I had previously filled the league, BUT, two players have been removed because they are inactive already... so, if you would like to play, I definitely have one spot open maybe two....

Leave your email address and I will send you an invite. As you can tell from this email, I am serious about getting active players. If you aren't active, PLEASE do not ask to play.... thanks!


----------



## ejgilkey (Jun 7, 2011)

[email protected]


----------



## ecsnead69 (Jul 16, 2011)

Just need one more! Who's interested???


----------



## ecsnead69 (Jul 16, 2011)

Still looking for one person......??


----------



## rgray331975 (Jun 10, 2011)

Count me in.

Sent from my DROIDX using Tapatalk


----------



## rgray331975 (Jun 10, 2011)

[email protected]

Sent from my DROIDX using Tapatalk


----------



## ecsnead69 (Jul 16, 2011)

Invite sent, get signed in as soon as you can.... Thanks!


----------



## itsTreyG (Aug 10, 2011)

I have a fantasy league of my own. Looking for 2 more players. Its a head to head league. 12 teams, currently 10. Live online draft is set for Aug 20th at 3PM ET/12 PM PT. If interested shoot me a PM.

Side note, sorry to invade your thread =)


----------



## SyNiK4L (Jun 7, 2011)

itsTreyG said:


> I have a fantasy league of my own. Looking for 2 more players. Its a head to head league. 12 teams, currently 10. Live online draft is set for Aug 20th at 3PM ET/12 PM PT. If interested shoot me a PM.
> 
> Side note, sorry to invade your thread =)
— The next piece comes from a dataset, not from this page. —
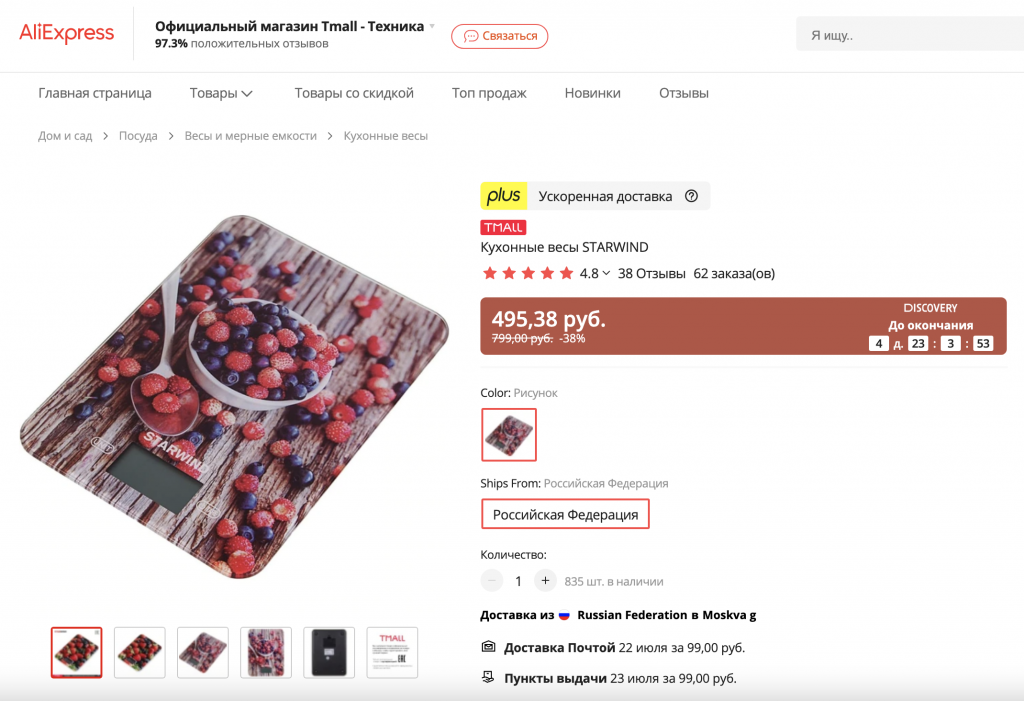Open the Топ продаж tab

(x=489, y=93)
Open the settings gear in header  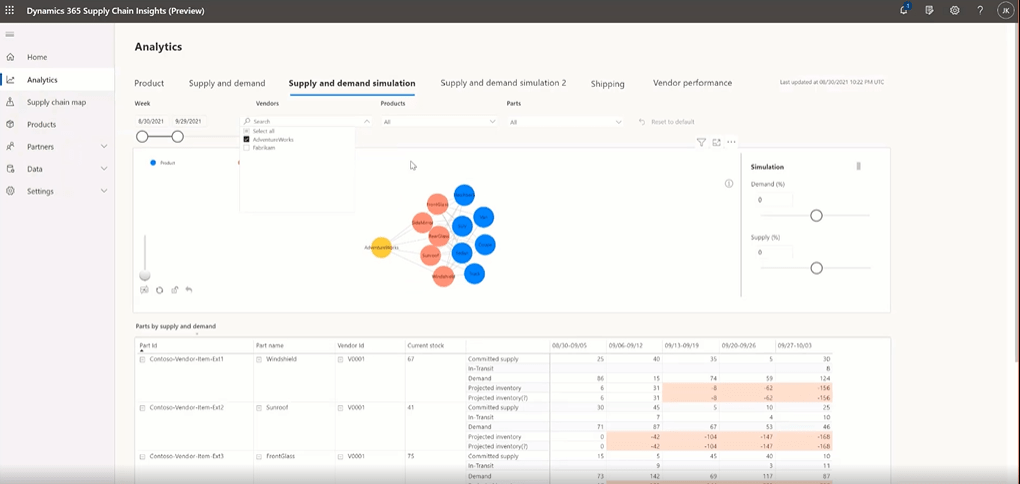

u playing on espn? cus if so id like to join...really wanna do 2 leagues this year since last year was my first year playing....gotta get some experience.


----------



## Nrfitchett4 (Jul 18, 2011)

thanks for booting me even though I responded to the invite, posted on the league's message board and answered your poll. Sorry I didn't respond to a p.m. on here, I don't come on here everyday.


----------



## ecsnead69 (Jul 16, 2011)

Man, I sent about 4 emails from the league site before I removed you.... I had a poll for each team to vote in by their name, I had it up 5 days and sent out three emails to get people to vote! Only two people didn't vote, and if you don't vote, you aren't active...... sorry, but that's all I have to go by to make sure people are going to stay active and show up week to week.....


----------



## Nrfitchett4 (Jul 18, 2011)

that's cool. Only email I ever received was the invite email. No others.


----------



## itsTreyG (Aug 10, 2011)

Got Nrfitchett4 in. 1 more spot to fill. PM me if interested. But hurry. Draft is on the 20th.


----------